▶ Task objective:
Transcribe exactly, and only, the lines from the one containing "Viewport: 330px width, 193px height." through the end of the entries below, leaving the pictures out.

[Stored data entries]
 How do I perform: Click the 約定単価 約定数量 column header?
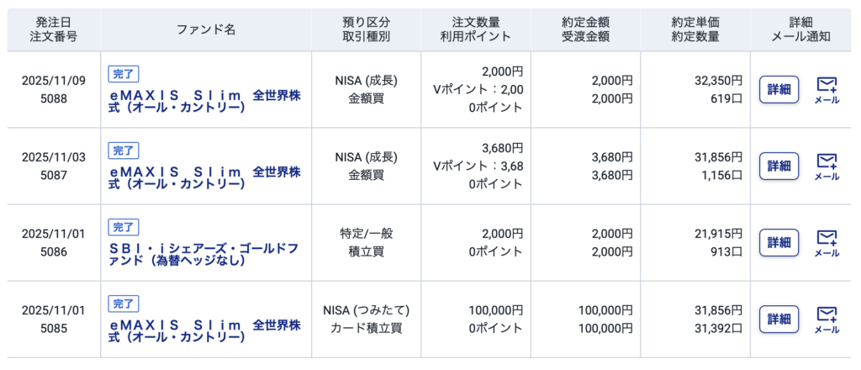(x=696, y=29)
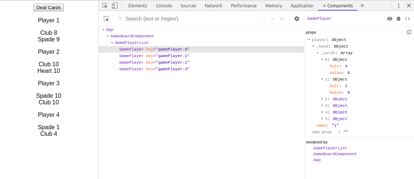Viewport: 414px width, 179px height.
Task: Show more DevTools tabs chevron
Action: click(x=362, y=5)
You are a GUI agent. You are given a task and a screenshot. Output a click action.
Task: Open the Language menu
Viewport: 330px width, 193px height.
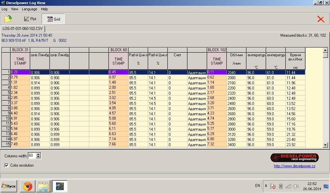click(29, 9)
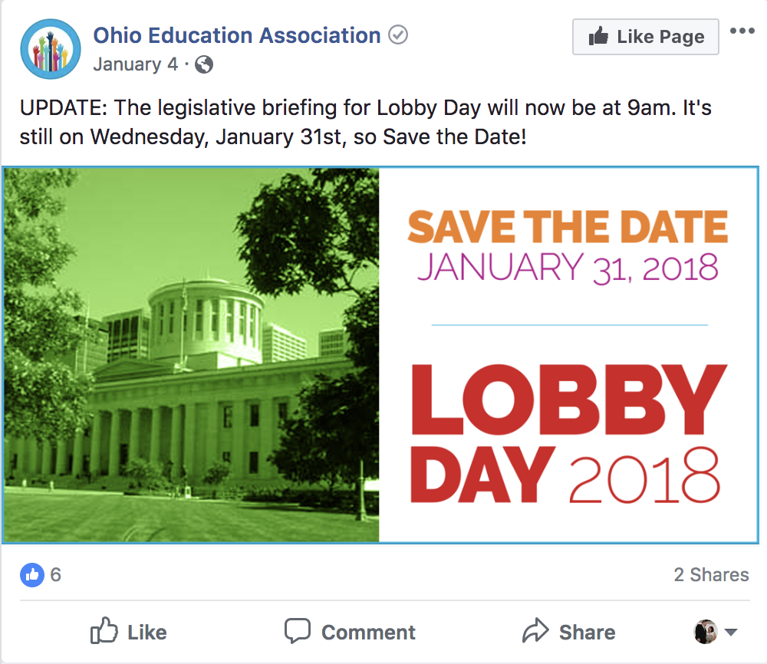Open the Ohio Education Association page link

click(237, 35)
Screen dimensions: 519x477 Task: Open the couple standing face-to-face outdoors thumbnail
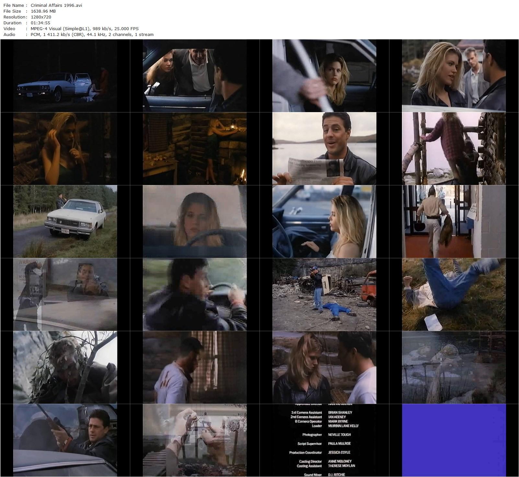pyautogui.click(x=324, y=367)
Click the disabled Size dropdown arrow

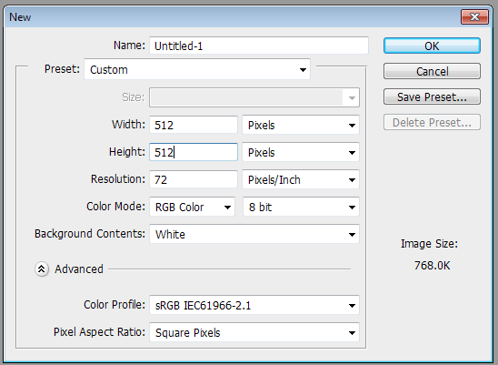[352, 97]
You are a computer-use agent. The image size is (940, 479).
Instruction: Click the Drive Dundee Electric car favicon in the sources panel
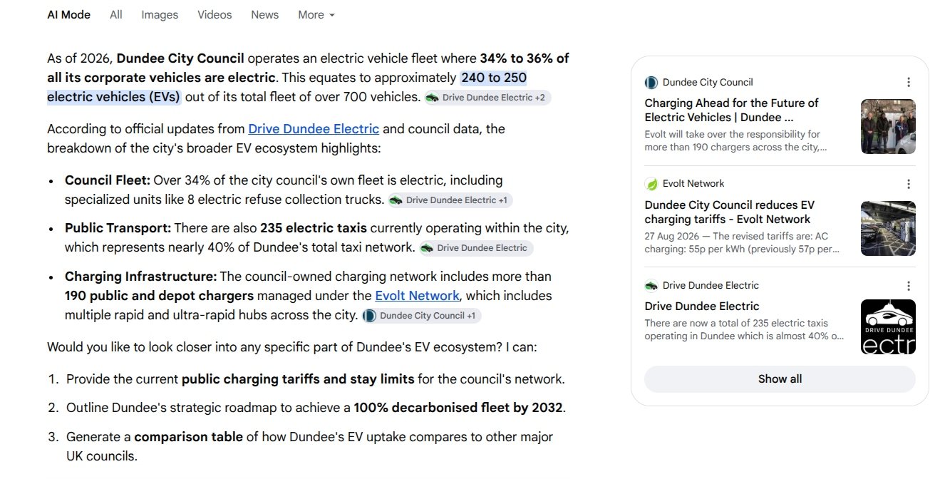[651, 286]
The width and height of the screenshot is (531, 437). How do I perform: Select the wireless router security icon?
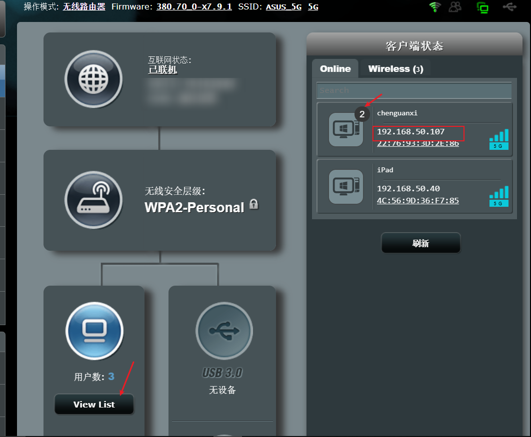pos(94,200)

▶ The completed task:
Viewport: 330px width, 193px height.
click(29, 9)
Open the Ohio Education Association page link

click(237, 35)
Screen dimensions: 519x477 Task: Open the couple standing face-to-face outdoors thumbnail
pyautogui.click(x=324, y=367)
Click the disabled Size dropdown arrow

[352, 97]
You are a computer-use agent. The image size is (940, 479).
Instruction: Click the Drive Dundee Electric car favicon in the sources panel
[651, 286]
The width and height of the screenshot is (531, 437). How do I perform: Select the wireless router security icon?
pos(94,200)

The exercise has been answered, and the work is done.